Problem: Everything from the line containing "Given: Click the 输出声明 section heading" through the line containing "This screenshot has width=790, height=505." should be repeated exactly, and nothing else from the data.
»»
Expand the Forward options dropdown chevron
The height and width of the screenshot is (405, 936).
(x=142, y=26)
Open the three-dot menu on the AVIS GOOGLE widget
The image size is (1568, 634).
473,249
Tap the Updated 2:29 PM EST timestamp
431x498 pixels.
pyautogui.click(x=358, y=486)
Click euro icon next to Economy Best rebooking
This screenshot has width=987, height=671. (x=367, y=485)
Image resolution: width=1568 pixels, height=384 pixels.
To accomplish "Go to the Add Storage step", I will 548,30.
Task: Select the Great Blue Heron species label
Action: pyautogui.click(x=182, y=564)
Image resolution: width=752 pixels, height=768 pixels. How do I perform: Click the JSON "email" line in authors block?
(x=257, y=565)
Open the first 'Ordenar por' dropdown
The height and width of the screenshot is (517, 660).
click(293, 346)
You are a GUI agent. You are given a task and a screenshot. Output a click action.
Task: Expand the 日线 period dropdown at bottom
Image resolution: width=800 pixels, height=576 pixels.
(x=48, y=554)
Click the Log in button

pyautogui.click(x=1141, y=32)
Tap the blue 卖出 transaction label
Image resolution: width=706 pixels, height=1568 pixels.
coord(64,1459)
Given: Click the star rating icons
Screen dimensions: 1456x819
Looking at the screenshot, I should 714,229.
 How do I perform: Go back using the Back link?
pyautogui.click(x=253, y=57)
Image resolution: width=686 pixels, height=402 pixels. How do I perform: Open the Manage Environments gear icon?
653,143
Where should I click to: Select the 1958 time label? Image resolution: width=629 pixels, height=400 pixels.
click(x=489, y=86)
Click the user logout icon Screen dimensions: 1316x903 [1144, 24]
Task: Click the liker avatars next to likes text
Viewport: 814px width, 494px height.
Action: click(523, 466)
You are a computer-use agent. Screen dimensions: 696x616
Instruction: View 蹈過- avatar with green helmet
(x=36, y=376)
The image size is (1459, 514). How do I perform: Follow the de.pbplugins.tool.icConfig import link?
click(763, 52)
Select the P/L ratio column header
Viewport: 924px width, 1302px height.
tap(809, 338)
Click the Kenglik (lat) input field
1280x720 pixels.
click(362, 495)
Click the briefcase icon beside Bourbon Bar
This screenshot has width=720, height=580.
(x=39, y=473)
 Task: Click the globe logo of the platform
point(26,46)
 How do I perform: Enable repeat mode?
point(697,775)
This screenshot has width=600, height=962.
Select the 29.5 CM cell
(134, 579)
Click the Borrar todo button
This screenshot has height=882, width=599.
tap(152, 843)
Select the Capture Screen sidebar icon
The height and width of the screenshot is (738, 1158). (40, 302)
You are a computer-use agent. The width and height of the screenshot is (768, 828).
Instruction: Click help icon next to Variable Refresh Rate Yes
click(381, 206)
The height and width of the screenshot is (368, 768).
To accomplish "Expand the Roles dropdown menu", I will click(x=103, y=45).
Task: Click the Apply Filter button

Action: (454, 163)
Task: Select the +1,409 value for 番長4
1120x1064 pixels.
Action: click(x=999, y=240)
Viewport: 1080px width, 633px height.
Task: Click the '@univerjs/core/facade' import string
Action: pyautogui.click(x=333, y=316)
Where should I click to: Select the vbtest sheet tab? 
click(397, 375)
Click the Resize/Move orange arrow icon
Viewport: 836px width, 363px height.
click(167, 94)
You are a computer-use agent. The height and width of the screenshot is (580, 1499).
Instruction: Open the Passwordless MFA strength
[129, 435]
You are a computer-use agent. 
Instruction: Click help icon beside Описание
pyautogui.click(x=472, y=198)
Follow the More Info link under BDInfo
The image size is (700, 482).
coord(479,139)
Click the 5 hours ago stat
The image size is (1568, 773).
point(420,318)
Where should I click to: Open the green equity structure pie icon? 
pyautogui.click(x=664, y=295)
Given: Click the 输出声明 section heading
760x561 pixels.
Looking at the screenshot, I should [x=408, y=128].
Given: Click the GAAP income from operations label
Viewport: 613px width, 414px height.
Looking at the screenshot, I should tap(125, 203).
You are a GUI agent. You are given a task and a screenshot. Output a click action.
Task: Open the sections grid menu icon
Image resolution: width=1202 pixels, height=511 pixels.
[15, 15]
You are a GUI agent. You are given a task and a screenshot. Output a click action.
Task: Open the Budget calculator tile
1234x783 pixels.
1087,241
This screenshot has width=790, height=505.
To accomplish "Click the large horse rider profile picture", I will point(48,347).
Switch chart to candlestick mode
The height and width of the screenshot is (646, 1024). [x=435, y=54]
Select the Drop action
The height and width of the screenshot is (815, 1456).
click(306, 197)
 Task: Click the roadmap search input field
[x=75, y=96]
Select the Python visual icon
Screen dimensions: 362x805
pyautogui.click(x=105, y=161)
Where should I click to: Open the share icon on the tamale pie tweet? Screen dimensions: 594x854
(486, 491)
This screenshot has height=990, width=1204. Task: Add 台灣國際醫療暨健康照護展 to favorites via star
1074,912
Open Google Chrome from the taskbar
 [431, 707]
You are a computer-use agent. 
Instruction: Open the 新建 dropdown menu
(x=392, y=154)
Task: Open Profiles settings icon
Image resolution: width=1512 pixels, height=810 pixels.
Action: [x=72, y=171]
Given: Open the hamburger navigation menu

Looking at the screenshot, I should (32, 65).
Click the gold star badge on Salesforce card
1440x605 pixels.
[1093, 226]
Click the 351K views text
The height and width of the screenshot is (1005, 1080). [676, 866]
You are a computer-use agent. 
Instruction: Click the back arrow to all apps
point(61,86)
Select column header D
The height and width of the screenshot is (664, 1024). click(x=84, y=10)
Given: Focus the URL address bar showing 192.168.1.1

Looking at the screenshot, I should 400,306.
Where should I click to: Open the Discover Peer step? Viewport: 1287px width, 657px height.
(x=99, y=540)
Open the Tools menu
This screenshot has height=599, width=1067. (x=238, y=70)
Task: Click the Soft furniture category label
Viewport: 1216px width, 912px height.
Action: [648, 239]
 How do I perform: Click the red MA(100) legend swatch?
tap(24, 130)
««
Problem solution:
Given: Click the 输出声明 section heading
760x561 pixels.
Looking at the screenshot, I should [x=408, y=128].
Given: Click the GAAP income from operations label
Viewport: 613px width, 414px height.
Looking at the screenshot, I should tap(125, 203).
You are a GUI agent. You are given a task and a screenshot. Output a click action.
Task: Open the sections grid menu icon
Image resolution: width=1202 pixels, height=511 pixels.
[15, 15]
You are a GUI agent. You are given a task and a screenshot. Output a click action.
Task: Open the Budget calculator tile
1234x783 pixels.
1087,241
This screenshot has width=790, height=505.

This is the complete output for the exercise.